▸ Passage shown

····················


    Great way to create a rich learning environment, by the way – teachers can only answer a question with a specific answer determined by law. Clever teachers can get around that anyway – “I’m tempted to tell you that masturbation is completely natural, but I’m prevented by law from saying that, so I won’t say that.”

    Besides, how can you condemn certain behaviors without mentioning them? “When you go through puberty, don’t do the things that I can’t talk about. Understand?”

    It’s so sweet that he thinks kids listen to what teachers say about sex in the first place. Your K-8 teachers are clearly the gods of our sexualized culture…..

  4. wellokaythen says:

    Pure speculation on my part, but I am assuming there’s a much greater than average chance that Sen. Campfield is himself a closeted gay man. Do not say you are shocked and surprised if a male escort comes forward at some point and makes allegations. Or, maybe it’s just Murphy’s Law and this is how the universe messes with people, his son will come out when he gets older.

····················

▸ Screenshot grounding data
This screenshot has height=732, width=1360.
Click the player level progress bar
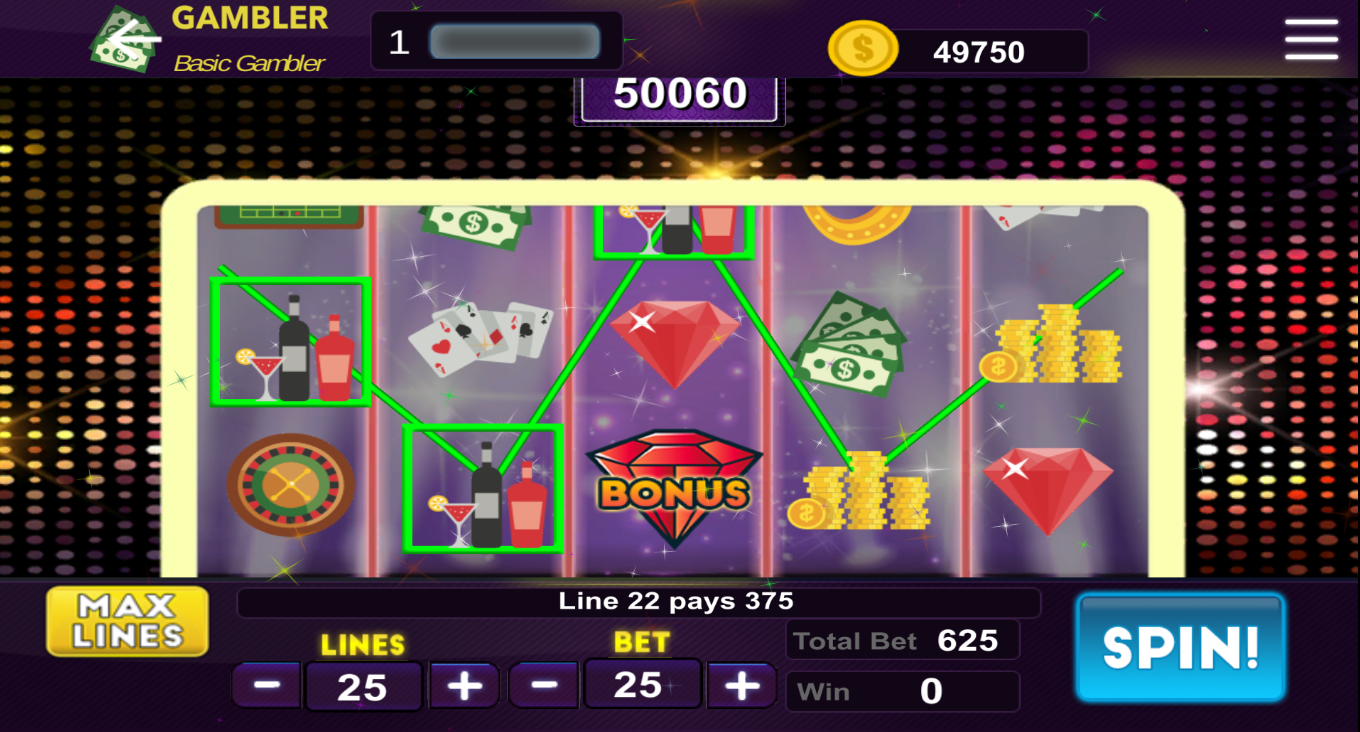pyautogui.click(x=514, y=42)
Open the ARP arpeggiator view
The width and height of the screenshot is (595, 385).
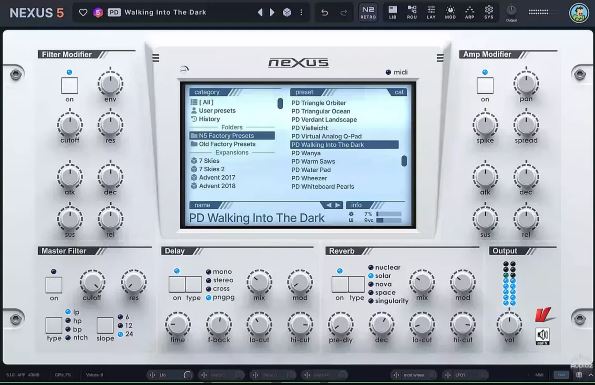tap(469, 12)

····················

▸ Required actions
1. List every sentence that appears inside quotation marks in the passage about the law on what teachers may say.
2. In the passage about the law on what teachers may say, what kind of answer are teachers limited to when answering a question?
3. From the passage about the law on what teachers may say, copy the text from "Great way to" up to and including "our sexualized culture…..".

▸ Results
1.
- "I'm tempted to tell you that masturbation is completely natural, but I'm prevented by law from saying that, so I won't say that."
- "When you go through puberty, don't do the things that I can't talk about."
- "Understand?"

2. A specific answer determined by law.

3.
Great way to create a rich learning environment, by the way – teachers can only answer a question with a specific answer determined by law. Clever teachers can get around that anyway – “I’m tempted to tell you that masturbation is completely natural, but I’m prevented by law from saying that, so I won’t say that.”

    Besides, how can you condemn certain behaviors without mentioning them? “When you go through puberty, don’t do the things that I can’t talk about. Understand?”

    It’s so sweet that he thinks kids listen to what teachers say about sex in the first place. Your K-8 teachers are clearly the gods of our sexualized culture…..